Tytuł podcastu
|

Podcast Oswajam Online – odcinek 32

Jak sprawdza się bieżna pod biurkiem? Z jakich narzędzi korzystam na co dzień w biznesie? Bez czego nie wyobrażam sobie swojej pracy? Bardzo często dostaję różne pytania o narzędzia i sprzęt, których używam, zatem dzisiejszy odcinek będzie swojego rodzaju narzędziownikiem. Bardzo subiektywnym oczywiście, bo nie mam zamiaru tutaj robić żadnych rankingów tylko opowiedzieć Ci, co u mnie się sprawdza w codziennej pracy.  

Kliknij w odtwarzacz poniżej, żeby posłuchać trzydziestego drugiego odcinka podcastu Oswajam Online dla twórców cyfrowych, edukatorów i soloprzedsiębiorców, którzy przedzierają się przez tą internetową dżunglę, chcąc zarabiać w sieci na swojej wiedzy i pasji.

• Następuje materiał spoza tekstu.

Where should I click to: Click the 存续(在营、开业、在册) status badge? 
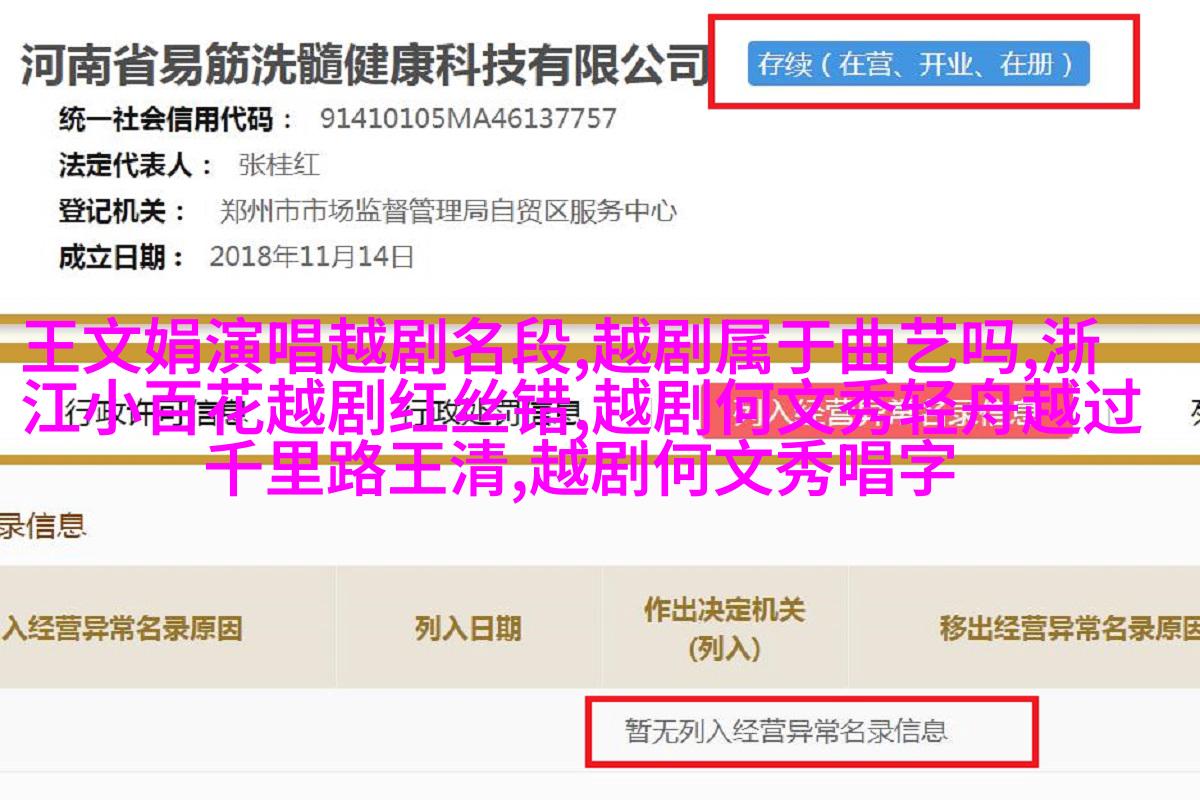click(x=918, y=65)
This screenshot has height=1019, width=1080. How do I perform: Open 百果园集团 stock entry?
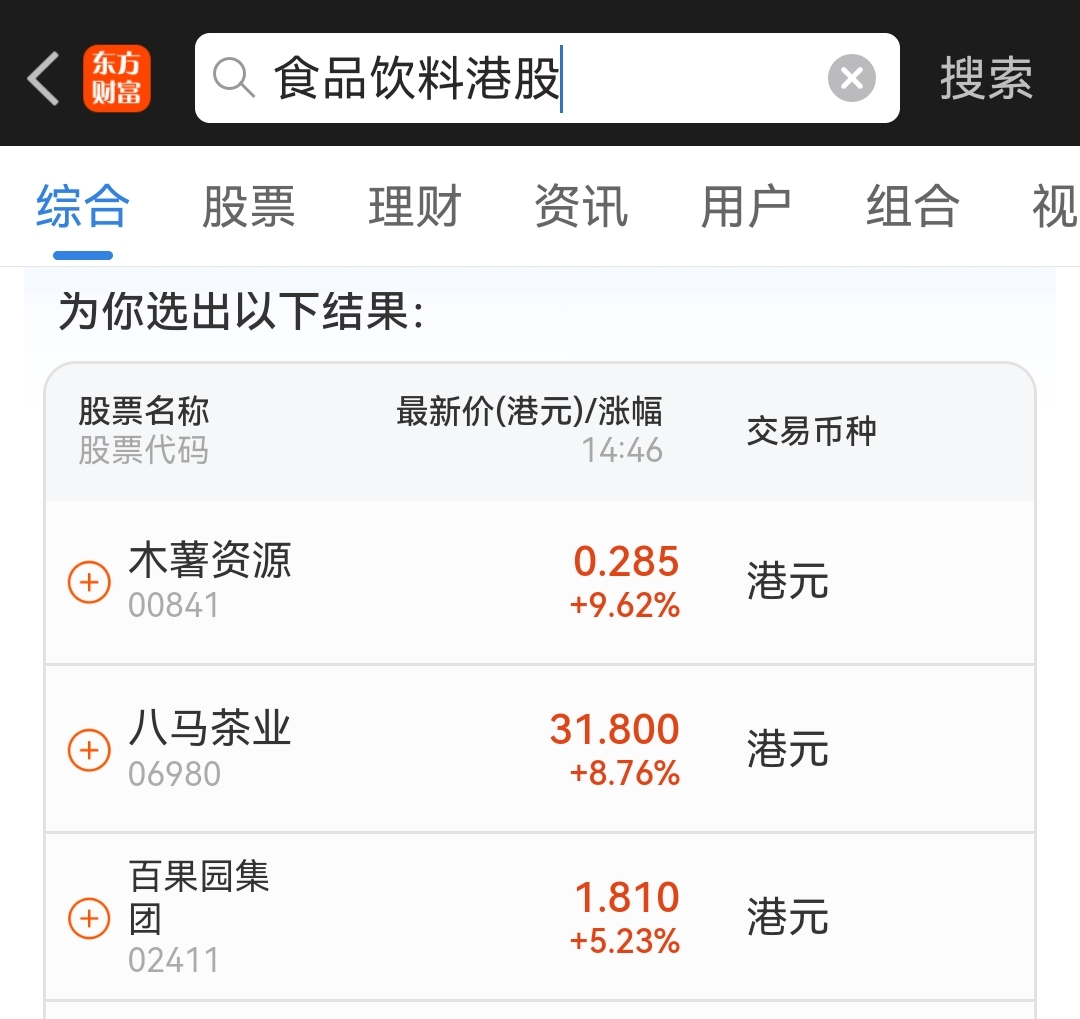pos(200,897)
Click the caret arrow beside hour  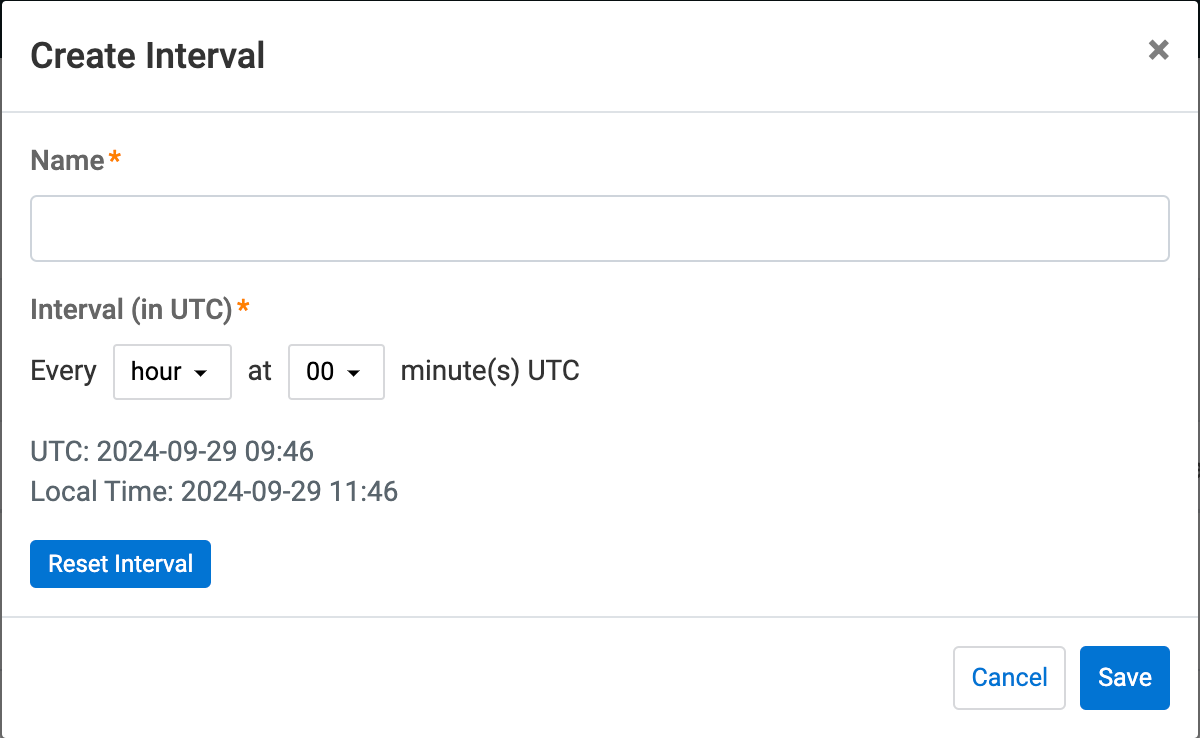[201, 373]
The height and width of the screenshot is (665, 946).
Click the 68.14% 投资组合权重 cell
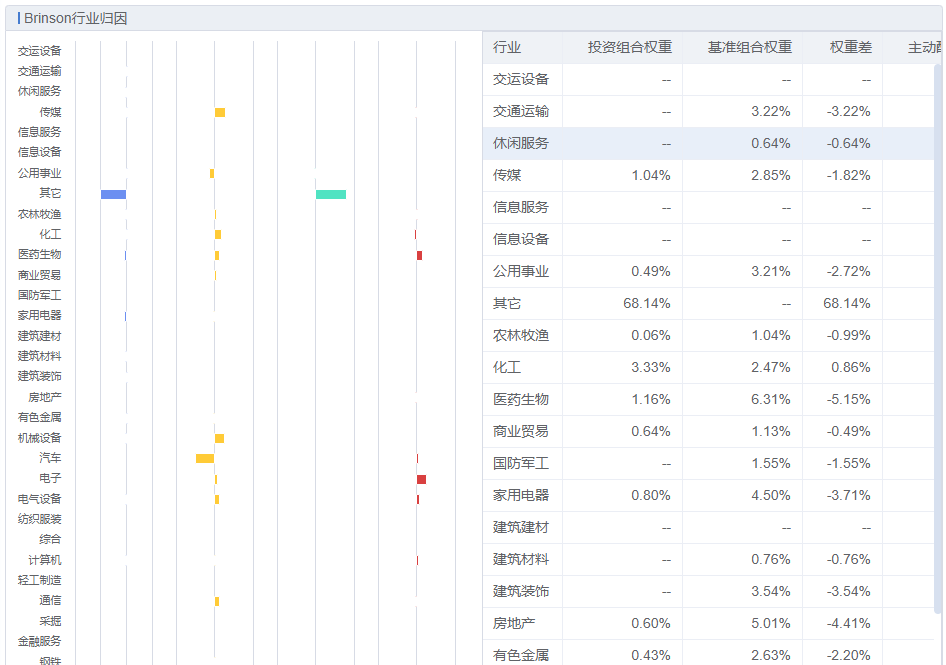click(646, 304)
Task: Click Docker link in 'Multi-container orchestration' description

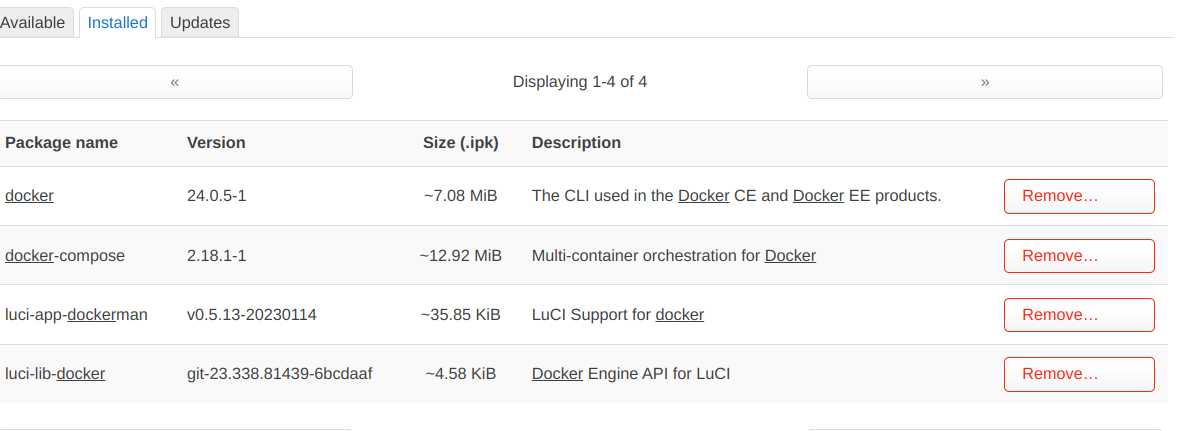Action: coord(791,255)
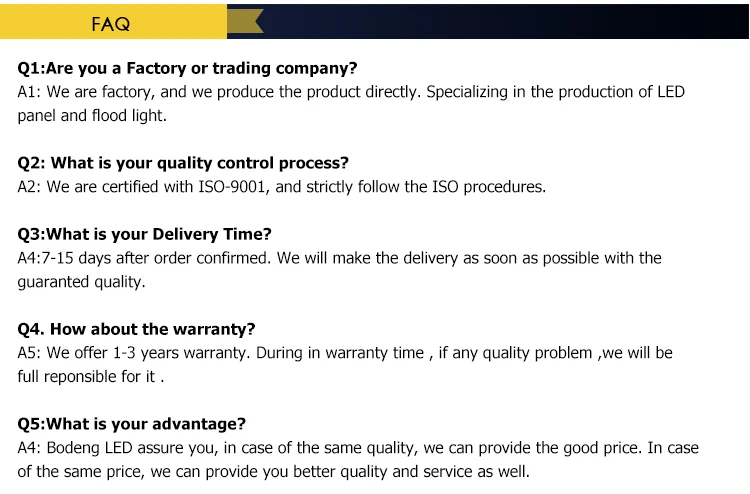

Podcast znajdziesz też w popularnych aplikacjach – m. in. Apple Podcast i Spotify.

Miejsce pracy

Pracuję z domu, mam osobny gabinet. Jak wygląda aktualnie mój setup? Mam regulowane biurko, podnoszone automatycznie, fotel, składaną bieżnię, a w sezonie jesienno-zimowym ten setup uzupełnia podgrzewacz do stóp z masażerem.

Zawsze najwięcej pytań pojawia się o bieżnię, więc od tego zacznę. Bardziej to jest chodzieżnia, niż bieżnia. Mam model WalkingPad A1, półtora roku temu zapłaciłam za nią około 2000 zł. Kupowałam nową, używane teraz pewnie można upolować taniej. Biegać to się na niej raczej nie da, ale nie po to ją kupiłam. W piwnicy mam też pełnowymiarową bieżnię typowo pod bieganie, ale ona z kolei nie nadaje się do pracy. Ta w gabinecie jest dość mała i lekka – to po prostu sam pas, składany na pół. Stoi złożona pod biurkiem. Gdy chcę zmienić pozycję do pracy to po prostu podnoszę biurko, jedną ręką rozkładam bieżnię, odpalam z pilota i idę. Najczęstsze pytania jakie się pojawia w tym kontekście – jak dajesz radę iść i pracować i czy da się pisać idąc. Daję radę bez problemu, niektóre zadania wręcz lepiej robi mi się w ruchu.

bieżnia pod biurko

Mój mózg tak działa, że najlepiej pracuje właśnie w ruchu. Zawsze najlepsze pomysły wpadają mi do głowy podczas biegania, jazdy na rowerze czy spaceru. Jak ciało jest zajęte jakimś powtarzalnym ruchem, to mózg wchodzi na jakieś inne rejestry. Dlatego ja uwielbiam pisać podczas chodzenia. Większość newsletterów, wpisów na bloga czy scenariuszy do szkoleń powstaje właśnie na bieżni. Pewnie gdyby była grafikiem i musiała bardzo precyzyjnie operować myszką, to mogłoby być ciężko podczas chodzenia, ale jeśli chodzi o pisanie, to jest tak samo wygodnie czy siedzę czy idę. Nie miałam żadnego etapu nauki czy adaptacji. Zakochałam się od pierwszej próby.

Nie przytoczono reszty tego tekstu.